=== Set tasks ===
(1) Decide whether each statement agrees with the article about the song "Soul Meets Body," answering yes or no and quoting the words that decide it: (a) The song's music video was filmed in Topanga Canyon. (b) The song reached number one on the Modern Rock ranking. (c) The song could be streamed on the band's MySpace page until July 22.
(2) According to the article about the song "Soul Meets Body," why did the band lead with that song instead of "Crooked Teeth"? Answer in one to three sentences.

Gibbard recalled laboring over the song and follow-up single "Crooked Teeth": "We spent all this time trying to get "Soul Meets Body" and "Crooked Teeth" just right to make sure we were putting our best foot forward," he said.

==Music video==
The song's music video was directed by Jon Watts. In the clip, frontman Gibbard waltzes across a magical woodland as foliage transforms into music notes. Gibbard picked Watts, a relative outsider, to helm the clip as he appreciated that his treatment was not simply a literal reading of the song's prose: "It's hard to pick videos, because when I write lyrics I try to make them as descriptive as possible, and I find it hard to find a treatment that's not just mimicking what's happening in the song [...] Plus this one was a little weird," he said. It was filmed on August 3, 2005 at a ranch-style house located in Topanga Canyon in Los Angeles. Writers for Entertainment Weekly described the clip as "odd and lovely." The band later issued a second video for the song directed by Cat Solen as part of its Directions: The Plans Video Album (2006).

==Release and chart performance==
"Soul Meets Body" was the lead single from Plans, though the band debated over which single to lead with, between it and second single "Crooked Teeth". In the end, the group chose the former because of its "slower build and [lack of] a traditional radio-friendly chorus," so as to not overachieve. The song was leaked online prior to its official release, which prompted Walla to respond, "I love it. The more anarchy we can give to the record industry, the better." The song debuted on July 16, 2005, available to stream at the band's MySpace page until July 22. It was a popular song on the site, garnering 400,000 streams within two months. From there, it was available for listening on the band's official site, with the label delivering it to radio on September 13. "Soul Meets Body" became one of the band's biggest singles on radio, with its popularity boosting sales of its parent album significantly. Colin Stutz at the Hollywood Reporter called it a "massive radio hit." It became the group's first song to chart on the all-genre Hot 100, where it peaked at number 60 and spent eighteen weeks.

It became their first number one single on any chart when it led Billboards Adult Alternative Songs for ten weeks; it rose to the summit after eight weeks on the ranking. It peaked at number five on the publication's Modern Rock ranking, and charted on it for 26 weeks. For the band, the newfound radio success came as a shock: "I had this idea that it would get played on the couple stations that have already played us. I'm really taken aback by how popular it is," Gibbard told Billboard. In February 2021, for the 25th anniversary of Adult Alternative Songs (which by then had been renamed to Adult Alternative Airplay), Billboard ranked "Soul Meets Body" at number 19 on its list of the 100 most successful songs in the chart's history.

=== Dataset rows ===
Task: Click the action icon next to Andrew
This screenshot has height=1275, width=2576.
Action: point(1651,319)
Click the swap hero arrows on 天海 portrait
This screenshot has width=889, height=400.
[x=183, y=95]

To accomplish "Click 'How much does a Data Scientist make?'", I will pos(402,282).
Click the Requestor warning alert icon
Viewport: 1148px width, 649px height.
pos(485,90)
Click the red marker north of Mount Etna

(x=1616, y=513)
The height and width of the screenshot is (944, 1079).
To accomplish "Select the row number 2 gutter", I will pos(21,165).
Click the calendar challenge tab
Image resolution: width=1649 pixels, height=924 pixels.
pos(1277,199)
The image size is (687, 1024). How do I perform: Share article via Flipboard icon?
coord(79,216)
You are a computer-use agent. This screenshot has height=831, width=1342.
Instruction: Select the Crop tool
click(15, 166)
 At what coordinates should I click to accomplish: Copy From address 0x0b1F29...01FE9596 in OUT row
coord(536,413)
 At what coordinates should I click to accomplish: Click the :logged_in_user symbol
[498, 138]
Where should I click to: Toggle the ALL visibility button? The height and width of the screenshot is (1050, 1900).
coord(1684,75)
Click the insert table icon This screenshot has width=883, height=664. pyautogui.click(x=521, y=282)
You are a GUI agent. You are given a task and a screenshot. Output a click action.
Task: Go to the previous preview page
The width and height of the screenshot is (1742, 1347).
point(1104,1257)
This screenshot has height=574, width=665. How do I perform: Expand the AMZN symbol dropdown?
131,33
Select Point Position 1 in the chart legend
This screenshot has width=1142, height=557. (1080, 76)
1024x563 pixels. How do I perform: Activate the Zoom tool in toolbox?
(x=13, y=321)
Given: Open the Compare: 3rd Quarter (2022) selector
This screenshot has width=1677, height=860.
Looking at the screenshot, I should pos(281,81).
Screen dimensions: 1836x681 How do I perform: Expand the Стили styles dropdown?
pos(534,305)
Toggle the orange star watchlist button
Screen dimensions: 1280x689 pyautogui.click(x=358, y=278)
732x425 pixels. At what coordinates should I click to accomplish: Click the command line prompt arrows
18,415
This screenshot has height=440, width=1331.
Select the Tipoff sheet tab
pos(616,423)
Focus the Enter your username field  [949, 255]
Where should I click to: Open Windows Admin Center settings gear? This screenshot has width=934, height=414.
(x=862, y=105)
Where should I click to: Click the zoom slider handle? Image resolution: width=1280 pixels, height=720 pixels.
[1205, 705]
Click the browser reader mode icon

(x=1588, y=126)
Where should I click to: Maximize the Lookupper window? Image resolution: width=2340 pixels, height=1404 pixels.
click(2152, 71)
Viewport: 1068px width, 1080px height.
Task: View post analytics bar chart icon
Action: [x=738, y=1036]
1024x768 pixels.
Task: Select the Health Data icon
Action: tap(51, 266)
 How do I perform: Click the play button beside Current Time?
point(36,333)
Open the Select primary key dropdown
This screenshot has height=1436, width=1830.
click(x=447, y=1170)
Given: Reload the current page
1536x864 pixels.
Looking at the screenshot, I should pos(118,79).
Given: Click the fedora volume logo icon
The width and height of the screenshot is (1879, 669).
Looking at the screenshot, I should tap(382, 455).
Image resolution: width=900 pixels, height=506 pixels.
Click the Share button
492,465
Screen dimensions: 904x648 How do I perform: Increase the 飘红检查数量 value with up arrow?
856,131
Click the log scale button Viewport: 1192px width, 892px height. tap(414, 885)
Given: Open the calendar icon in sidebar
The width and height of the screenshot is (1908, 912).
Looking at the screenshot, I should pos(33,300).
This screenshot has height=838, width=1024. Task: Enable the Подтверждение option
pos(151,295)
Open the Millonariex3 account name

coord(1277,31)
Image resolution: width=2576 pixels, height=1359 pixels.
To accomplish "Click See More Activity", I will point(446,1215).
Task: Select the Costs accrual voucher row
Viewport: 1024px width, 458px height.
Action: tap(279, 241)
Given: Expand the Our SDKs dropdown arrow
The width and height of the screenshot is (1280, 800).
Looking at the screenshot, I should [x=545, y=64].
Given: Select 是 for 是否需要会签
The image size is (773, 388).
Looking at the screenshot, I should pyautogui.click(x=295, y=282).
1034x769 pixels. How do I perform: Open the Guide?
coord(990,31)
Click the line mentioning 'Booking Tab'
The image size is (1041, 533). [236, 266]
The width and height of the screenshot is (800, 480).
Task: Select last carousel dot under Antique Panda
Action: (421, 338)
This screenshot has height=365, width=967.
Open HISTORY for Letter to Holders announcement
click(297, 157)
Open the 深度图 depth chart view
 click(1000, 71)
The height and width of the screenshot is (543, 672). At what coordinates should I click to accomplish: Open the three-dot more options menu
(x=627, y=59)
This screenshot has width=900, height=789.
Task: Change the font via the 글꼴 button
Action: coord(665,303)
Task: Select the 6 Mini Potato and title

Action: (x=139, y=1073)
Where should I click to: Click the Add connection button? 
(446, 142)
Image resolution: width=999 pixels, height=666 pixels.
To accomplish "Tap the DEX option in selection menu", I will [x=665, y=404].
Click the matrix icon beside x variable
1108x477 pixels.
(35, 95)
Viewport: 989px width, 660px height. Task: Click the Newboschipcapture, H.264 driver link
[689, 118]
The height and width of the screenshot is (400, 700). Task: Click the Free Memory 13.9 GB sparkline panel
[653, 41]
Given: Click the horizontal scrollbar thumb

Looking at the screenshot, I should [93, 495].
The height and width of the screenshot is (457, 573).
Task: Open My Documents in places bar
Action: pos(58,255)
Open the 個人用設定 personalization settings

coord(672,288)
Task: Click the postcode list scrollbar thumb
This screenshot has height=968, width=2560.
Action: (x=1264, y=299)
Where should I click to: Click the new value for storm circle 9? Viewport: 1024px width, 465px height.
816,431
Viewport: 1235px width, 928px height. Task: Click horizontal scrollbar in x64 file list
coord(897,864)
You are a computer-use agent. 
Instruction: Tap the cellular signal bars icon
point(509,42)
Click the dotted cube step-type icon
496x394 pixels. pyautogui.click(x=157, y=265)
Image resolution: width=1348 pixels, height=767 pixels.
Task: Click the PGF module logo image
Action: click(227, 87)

=== Response list ===
(1)
(a) Yes: "It was filmed on August 3, 2005 at a ranch-style house located in Topanga Canyon in Los Angeles."
(b) No: "It peaked at number five on the publication's Modern Rock ranking."
(c) Yes: "available to stream at the band's MySpace page until July 22."

(2) The band chose "Soul Meets Body" because of its "slower build and [lack of] a traditional radio-friendly chorus." The band wanted to avoid overachieving with the lead single.